Saturday, December 12, 2009

Book Recs

These are a few books I've read that I think teens would enjoy if they are interested in historical fiction.

Christopher's Ghosts by Charles McCarry. This book is amazing. The first half is about a German-American boy in love with a non-classified Jewish girl in 1939. The second half is about the man the boy has become, an intelligence agent hunting down the man who destroyed his life. It's well-written, humorous, romantic and dramatic. McCarry was a spy during the Cold War and tosses in just enough detail about the way operatives and operations work to pad the story without making it too technical. The last line is a killer.

Star of the Sea by Joseph O'Connor is a murder mystery set during the Irish famine and it occurs partly on the eponymous vessel but mainly in Ireland and England. From almost the beginning the victim and murderer are identified and you get to know them and the people who know them. But it turns out not to be as straightforward as the author lays out. The famine is a character itself and its existence drives much of the characters to action (or inaction). The book is organized as a book-within-a-book by a journalist who is himself intimately connected to the story and may not be as disinterested as he tries to be.

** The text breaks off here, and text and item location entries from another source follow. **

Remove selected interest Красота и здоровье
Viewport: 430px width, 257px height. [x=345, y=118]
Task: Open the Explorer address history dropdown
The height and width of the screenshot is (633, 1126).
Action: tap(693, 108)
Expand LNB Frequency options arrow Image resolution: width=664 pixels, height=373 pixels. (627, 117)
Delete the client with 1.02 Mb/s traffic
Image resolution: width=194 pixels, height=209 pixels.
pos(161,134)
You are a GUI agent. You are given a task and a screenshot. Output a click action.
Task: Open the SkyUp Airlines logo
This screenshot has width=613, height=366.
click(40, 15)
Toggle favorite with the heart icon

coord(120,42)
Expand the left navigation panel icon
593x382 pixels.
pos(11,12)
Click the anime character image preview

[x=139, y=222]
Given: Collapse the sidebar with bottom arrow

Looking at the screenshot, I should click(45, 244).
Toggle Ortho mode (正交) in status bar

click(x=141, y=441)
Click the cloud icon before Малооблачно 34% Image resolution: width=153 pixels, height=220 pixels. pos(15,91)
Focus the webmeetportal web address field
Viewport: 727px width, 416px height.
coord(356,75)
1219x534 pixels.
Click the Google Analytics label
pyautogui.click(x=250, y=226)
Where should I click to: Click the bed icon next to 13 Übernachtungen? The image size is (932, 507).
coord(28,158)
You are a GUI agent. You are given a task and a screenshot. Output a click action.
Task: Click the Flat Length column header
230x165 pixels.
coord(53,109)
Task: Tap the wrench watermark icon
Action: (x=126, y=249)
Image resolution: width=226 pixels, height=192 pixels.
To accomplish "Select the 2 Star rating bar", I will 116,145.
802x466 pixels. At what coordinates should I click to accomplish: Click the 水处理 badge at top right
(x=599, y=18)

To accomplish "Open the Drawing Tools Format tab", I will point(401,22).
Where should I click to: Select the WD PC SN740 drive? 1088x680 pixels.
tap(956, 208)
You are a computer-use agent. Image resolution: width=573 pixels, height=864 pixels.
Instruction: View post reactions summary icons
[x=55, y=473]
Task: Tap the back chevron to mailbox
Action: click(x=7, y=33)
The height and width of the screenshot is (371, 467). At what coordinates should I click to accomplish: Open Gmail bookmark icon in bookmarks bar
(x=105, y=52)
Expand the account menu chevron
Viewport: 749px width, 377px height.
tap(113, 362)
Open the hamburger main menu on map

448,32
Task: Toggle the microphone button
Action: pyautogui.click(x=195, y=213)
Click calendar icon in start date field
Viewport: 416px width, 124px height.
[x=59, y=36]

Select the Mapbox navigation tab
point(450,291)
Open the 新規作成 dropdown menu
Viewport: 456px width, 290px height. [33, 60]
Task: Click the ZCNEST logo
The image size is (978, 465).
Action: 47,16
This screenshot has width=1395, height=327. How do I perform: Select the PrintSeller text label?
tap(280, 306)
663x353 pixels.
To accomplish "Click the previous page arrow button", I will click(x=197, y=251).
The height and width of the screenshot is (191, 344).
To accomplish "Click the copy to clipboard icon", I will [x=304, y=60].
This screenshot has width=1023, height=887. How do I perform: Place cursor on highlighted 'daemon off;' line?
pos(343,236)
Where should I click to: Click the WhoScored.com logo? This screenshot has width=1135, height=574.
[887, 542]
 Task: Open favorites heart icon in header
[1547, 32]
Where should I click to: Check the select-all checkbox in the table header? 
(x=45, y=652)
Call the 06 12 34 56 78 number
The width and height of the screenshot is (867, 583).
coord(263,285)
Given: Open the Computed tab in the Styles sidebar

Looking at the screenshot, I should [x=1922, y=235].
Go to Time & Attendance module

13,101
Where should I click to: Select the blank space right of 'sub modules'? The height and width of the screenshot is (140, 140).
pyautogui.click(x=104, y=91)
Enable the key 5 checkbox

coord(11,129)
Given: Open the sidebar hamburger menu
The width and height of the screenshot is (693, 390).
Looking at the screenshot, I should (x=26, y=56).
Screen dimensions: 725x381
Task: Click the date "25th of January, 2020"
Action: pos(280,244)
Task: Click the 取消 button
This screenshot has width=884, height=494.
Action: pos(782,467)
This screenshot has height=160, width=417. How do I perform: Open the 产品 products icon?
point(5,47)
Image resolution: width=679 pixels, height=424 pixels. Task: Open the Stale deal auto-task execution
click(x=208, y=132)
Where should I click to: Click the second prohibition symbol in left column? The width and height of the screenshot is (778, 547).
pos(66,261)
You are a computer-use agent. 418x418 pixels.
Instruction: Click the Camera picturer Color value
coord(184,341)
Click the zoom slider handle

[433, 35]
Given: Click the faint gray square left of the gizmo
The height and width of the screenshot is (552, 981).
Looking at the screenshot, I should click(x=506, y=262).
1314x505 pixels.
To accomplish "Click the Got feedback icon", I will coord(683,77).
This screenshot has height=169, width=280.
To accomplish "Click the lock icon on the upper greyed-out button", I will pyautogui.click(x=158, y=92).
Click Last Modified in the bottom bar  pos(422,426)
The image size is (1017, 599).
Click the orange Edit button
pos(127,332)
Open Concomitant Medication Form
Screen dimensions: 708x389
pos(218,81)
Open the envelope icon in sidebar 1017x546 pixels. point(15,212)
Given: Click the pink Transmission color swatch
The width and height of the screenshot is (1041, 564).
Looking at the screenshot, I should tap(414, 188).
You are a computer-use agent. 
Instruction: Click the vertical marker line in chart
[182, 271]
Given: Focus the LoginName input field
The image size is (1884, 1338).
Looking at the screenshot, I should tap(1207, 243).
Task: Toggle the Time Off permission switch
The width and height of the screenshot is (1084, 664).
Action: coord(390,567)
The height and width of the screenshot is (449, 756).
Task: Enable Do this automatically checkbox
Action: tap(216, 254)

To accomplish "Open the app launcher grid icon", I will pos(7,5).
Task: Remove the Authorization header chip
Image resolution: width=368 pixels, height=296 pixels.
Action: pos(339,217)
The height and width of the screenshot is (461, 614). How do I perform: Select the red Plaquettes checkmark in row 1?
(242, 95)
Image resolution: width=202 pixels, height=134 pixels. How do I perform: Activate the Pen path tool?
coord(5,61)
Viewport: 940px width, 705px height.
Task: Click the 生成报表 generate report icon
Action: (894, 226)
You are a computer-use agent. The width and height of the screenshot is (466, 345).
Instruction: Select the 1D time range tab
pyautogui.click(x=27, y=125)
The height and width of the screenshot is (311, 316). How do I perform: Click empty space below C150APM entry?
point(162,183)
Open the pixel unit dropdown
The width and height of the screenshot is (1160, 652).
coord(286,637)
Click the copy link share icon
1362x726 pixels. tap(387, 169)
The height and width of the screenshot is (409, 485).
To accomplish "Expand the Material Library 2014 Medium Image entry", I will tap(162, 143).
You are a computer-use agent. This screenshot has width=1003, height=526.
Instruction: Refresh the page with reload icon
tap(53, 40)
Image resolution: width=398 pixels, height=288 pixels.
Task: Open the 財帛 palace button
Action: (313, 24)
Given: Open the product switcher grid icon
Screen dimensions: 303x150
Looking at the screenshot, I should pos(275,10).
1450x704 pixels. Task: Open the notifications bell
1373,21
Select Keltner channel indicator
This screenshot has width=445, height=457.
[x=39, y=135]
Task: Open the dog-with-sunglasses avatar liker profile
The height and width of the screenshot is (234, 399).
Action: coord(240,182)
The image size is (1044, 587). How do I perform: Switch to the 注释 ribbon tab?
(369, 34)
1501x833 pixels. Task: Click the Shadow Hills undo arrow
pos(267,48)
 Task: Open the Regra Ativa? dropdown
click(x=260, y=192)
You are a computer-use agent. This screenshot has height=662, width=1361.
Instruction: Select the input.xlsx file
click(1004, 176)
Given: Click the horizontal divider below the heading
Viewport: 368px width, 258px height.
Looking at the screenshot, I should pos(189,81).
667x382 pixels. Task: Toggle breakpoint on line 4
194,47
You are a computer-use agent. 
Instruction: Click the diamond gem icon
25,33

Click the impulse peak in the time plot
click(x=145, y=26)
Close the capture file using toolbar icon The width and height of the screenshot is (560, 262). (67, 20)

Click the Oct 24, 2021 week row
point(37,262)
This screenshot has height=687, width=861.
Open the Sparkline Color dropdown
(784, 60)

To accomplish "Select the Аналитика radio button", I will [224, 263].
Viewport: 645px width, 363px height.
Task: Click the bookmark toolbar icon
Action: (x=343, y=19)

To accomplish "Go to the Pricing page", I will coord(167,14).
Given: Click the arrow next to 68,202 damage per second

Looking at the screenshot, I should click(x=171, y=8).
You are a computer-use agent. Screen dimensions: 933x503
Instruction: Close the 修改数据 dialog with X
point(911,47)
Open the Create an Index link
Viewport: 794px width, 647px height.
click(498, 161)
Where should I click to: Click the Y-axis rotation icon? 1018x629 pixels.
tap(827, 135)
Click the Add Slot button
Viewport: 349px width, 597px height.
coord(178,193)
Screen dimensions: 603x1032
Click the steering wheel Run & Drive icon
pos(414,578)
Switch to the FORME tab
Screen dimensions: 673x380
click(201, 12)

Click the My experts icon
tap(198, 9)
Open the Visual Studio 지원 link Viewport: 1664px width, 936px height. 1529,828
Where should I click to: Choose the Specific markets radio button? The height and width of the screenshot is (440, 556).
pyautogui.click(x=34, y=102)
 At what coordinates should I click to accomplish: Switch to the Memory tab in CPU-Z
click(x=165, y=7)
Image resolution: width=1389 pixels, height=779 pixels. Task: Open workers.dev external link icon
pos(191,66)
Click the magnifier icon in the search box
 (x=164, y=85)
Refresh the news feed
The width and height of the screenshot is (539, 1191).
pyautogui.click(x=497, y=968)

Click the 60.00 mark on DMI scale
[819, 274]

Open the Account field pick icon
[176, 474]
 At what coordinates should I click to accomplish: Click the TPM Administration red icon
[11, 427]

The Boy in the Striped Pajamas by John Boyne is a modern-day fable/allegory about a naïve German boy, son of a death-camp guard father. He befriends a captive Jewish boy. The story is told entirely from the first boy's p.o.v. Beginning to end, he never comes close to understanding what is happening around him, instead fitting the tragedy into a schema appropriate to his own life. Boyne uses the boy's misunderstanding of certain words to underscore the intent of the true words. (This only works in English, I imagine this loses something in translation.) For example, he misunderstands his father's boss's name as "The Fury", and no amount of correction will dissuade him of this, especially after he witnesses the man's dinner manners. Often, the naivety of both children was incredibly frustrating, which the author does address in an interview included in this edition of the book. It does not have a happy ending, but it does close with a feeling that a lesson has been learned by the one character who needed to learn it most.